> _Materials provided_

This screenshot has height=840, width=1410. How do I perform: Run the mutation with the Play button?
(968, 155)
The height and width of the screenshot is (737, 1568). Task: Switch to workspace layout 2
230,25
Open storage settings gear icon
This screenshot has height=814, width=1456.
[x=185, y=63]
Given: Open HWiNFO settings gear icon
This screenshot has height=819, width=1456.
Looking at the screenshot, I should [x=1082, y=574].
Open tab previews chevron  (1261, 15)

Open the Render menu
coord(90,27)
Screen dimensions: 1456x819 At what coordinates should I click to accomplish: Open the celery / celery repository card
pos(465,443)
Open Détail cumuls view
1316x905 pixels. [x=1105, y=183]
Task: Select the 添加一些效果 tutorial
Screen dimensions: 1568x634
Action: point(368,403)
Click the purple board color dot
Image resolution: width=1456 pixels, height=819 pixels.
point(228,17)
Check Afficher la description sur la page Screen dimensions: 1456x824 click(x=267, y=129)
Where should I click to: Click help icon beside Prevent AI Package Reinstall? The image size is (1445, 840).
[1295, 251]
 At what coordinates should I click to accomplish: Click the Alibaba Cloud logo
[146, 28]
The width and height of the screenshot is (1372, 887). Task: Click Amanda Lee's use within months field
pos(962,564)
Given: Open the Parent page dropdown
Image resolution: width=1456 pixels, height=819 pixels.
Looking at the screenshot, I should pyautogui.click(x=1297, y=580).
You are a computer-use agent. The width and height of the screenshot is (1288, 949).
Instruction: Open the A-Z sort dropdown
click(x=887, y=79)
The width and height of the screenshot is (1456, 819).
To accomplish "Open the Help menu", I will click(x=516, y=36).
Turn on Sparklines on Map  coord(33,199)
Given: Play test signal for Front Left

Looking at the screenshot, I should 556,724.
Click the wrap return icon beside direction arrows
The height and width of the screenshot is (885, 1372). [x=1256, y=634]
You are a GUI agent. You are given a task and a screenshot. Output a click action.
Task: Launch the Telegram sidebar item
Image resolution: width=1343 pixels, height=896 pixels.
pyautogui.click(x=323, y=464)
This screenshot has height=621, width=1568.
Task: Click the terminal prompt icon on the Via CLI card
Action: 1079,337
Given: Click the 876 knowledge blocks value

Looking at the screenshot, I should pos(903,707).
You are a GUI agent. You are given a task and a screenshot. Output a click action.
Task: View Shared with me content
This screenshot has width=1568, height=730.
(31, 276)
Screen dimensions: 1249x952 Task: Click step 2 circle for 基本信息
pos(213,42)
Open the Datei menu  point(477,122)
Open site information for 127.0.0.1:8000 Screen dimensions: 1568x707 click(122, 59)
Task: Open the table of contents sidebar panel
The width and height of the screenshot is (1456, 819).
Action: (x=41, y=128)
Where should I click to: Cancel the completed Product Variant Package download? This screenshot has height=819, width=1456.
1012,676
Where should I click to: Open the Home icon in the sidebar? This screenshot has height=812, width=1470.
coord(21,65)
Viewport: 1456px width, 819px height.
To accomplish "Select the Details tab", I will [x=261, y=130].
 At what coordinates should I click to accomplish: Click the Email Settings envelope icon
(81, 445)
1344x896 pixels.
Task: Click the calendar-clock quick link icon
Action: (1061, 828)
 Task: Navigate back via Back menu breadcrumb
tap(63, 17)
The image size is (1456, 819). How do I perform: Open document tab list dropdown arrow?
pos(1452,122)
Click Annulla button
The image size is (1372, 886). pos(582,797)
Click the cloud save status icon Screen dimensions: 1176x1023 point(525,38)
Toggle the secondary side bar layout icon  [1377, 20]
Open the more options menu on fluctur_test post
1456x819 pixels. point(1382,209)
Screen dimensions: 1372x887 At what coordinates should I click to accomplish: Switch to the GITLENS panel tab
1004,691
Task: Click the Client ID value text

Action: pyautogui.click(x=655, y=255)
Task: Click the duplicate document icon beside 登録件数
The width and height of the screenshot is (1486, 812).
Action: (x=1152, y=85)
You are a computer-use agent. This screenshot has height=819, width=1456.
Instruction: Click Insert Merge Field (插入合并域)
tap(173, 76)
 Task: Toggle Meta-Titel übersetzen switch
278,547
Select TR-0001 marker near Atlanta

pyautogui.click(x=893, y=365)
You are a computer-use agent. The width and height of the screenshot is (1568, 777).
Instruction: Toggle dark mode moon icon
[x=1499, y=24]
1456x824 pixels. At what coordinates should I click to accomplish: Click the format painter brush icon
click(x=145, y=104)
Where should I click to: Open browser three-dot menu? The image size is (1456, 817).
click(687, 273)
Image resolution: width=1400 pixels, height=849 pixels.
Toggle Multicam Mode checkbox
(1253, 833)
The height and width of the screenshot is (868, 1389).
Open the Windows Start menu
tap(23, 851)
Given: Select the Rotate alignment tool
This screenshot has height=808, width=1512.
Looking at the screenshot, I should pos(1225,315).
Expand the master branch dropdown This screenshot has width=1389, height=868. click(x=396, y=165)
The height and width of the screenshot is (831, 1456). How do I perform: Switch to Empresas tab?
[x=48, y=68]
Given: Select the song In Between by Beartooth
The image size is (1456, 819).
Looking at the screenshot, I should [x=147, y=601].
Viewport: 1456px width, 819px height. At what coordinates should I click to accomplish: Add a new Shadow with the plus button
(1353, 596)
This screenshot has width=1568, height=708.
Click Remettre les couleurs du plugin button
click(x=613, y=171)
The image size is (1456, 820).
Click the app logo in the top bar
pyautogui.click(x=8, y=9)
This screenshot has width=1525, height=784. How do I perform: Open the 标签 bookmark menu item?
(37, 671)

> _Exercise_
For every line above that has "page" in it, copy the line.

> _Answer space_
Check Afficher la description sur la page Screen dimensions: 1456x824 click(x=267, y=129)
Given: Open the Parent page dropdown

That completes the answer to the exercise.